__TASK TO COMPLETE__: Report back every line of the entries that contains "computer", exactly as written.

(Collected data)

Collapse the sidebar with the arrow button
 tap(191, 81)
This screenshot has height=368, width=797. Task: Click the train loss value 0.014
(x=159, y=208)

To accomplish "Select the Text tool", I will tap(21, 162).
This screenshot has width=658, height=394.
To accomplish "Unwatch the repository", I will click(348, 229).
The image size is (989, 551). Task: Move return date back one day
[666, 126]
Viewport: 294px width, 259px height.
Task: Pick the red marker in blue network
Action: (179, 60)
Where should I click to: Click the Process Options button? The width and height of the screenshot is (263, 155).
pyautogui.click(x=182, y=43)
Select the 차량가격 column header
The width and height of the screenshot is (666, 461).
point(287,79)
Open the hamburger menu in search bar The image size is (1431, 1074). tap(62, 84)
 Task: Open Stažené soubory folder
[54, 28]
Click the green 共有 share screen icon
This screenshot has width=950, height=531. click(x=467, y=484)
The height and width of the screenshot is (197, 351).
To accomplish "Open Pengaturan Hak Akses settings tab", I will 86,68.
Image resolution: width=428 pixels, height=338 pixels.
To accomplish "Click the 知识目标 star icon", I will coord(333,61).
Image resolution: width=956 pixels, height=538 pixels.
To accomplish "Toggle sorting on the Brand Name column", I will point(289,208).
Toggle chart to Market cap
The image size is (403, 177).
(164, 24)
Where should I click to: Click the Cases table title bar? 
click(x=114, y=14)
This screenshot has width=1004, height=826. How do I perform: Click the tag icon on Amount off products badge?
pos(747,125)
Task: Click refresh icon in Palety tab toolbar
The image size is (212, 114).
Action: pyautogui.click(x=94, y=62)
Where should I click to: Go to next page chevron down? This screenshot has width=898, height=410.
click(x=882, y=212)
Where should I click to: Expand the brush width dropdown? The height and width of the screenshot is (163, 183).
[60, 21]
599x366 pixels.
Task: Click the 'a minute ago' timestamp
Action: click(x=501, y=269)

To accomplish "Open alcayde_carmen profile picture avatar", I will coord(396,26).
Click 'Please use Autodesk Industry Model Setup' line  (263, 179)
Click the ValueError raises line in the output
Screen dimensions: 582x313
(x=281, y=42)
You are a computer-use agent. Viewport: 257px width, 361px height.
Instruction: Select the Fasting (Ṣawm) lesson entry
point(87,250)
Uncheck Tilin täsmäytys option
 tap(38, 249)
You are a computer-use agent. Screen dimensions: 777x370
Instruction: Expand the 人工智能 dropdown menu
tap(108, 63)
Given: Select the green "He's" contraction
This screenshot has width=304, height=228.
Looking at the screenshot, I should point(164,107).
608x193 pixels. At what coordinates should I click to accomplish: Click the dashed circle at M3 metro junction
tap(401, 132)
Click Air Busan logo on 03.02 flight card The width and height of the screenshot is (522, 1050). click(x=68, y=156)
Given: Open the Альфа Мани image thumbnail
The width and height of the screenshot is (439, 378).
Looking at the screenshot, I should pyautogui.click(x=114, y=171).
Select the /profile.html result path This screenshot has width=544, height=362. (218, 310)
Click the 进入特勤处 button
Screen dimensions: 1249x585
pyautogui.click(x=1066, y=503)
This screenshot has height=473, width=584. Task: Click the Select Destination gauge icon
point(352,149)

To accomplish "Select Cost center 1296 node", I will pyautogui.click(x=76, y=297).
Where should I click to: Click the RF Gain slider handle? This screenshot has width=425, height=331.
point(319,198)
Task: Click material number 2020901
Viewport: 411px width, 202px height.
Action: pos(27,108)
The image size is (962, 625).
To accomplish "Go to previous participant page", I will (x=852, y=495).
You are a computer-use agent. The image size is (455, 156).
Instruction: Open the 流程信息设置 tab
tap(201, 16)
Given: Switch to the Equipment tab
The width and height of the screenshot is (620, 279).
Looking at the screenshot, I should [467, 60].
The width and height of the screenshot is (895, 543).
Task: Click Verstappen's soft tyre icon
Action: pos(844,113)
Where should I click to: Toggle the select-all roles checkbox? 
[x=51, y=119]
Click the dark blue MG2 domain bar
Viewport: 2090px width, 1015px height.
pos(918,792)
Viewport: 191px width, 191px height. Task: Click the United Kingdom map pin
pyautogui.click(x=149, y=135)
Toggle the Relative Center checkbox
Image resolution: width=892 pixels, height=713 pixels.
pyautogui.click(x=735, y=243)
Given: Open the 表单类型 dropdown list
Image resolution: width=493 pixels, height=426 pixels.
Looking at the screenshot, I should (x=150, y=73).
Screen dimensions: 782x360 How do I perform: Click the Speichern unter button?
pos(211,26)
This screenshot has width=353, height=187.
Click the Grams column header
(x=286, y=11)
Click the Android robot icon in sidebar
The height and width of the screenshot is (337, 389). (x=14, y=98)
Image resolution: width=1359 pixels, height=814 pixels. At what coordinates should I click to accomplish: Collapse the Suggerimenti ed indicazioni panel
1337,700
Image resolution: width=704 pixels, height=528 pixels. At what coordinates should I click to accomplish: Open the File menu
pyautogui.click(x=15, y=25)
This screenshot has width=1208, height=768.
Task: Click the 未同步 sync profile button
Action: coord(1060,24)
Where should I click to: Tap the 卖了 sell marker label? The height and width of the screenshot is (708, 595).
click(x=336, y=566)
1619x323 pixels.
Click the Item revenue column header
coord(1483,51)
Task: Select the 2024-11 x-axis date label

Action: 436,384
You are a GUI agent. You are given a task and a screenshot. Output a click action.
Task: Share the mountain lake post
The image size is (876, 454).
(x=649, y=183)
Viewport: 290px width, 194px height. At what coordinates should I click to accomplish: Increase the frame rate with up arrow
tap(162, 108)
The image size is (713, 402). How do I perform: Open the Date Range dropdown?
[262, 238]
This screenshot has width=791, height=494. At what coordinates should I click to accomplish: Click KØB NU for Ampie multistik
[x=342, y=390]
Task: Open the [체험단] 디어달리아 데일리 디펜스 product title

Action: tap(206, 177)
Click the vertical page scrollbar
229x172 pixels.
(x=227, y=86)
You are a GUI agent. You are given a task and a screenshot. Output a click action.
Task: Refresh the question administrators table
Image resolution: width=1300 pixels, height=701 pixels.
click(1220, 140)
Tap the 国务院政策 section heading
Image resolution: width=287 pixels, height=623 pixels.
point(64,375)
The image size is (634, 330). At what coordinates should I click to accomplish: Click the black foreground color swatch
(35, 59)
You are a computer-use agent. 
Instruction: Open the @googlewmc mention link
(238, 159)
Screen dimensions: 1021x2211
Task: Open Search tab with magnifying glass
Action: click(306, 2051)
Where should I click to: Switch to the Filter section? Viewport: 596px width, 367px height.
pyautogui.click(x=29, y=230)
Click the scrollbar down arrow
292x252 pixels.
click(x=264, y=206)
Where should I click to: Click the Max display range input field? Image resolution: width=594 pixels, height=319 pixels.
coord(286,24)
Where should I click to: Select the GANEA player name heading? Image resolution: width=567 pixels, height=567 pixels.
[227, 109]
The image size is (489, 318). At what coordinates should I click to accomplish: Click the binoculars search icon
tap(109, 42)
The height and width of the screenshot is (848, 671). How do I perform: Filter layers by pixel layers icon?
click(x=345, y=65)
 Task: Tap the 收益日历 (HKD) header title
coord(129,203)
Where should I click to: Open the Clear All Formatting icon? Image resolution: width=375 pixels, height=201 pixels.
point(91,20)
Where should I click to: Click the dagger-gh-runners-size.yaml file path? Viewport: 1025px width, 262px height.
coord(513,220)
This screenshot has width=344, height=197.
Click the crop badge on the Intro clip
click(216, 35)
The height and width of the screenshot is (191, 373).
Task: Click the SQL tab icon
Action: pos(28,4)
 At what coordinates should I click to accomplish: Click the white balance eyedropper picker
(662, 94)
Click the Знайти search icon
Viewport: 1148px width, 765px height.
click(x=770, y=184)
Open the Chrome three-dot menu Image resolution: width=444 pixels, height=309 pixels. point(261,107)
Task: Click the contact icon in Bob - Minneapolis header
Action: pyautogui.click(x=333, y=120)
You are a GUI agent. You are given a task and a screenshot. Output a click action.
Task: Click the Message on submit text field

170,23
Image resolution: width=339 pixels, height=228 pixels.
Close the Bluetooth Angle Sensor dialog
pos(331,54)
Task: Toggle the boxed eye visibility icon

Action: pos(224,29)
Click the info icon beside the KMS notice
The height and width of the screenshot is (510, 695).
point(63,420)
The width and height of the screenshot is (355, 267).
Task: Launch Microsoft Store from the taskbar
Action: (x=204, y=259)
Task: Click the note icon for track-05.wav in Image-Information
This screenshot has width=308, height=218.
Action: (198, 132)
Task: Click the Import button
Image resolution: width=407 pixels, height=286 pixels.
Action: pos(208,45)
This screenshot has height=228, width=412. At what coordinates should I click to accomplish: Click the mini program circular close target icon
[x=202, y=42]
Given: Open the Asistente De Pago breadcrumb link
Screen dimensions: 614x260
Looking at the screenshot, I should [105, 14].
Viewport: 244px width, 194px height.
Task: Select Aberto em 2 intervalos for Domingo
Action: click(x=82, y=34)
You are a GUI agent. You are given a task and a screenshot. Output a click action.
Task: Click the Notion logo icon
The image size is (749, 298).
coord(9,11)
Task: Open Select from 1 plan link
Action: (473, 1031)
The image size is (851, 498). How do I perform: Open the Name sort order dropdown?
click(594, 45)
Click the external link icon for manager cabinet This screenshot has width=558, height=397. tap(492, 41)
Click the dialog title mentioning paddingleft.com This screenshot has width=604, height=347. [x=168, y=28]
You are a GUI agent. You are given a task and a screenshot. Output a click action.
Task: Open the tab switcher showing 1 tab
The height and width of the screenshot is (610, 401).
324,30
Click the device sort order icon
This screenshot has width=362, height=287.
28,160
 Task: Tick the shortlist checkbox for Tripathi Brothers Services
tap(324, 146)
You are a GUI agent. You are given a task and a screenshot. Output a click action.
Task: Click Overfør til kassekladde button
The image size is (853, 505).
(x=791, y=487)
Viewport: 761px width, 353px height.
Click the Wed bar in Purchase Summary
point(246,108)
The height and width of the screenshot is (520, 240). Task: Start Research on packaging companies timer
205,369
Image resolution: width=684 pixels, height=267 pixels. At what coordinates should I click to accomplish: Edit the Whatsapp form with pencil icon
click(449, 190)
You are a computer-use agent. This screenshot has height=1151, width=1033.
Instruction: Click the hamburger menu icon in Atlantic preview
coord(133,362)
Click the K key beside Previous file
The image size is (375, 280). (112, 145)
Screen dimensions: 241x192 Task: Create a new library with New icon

__SOLUTION__:
You are a computer-use agent. Viewport: 257px width, 361px height.
You are a computer-use agent. Screen dimensions: 777x370
You are a computer-use agent. The image size is (455, 156).
You are a computer-use agent. 
You are a computer-use agent. This screenshot has height=1151, width=1033.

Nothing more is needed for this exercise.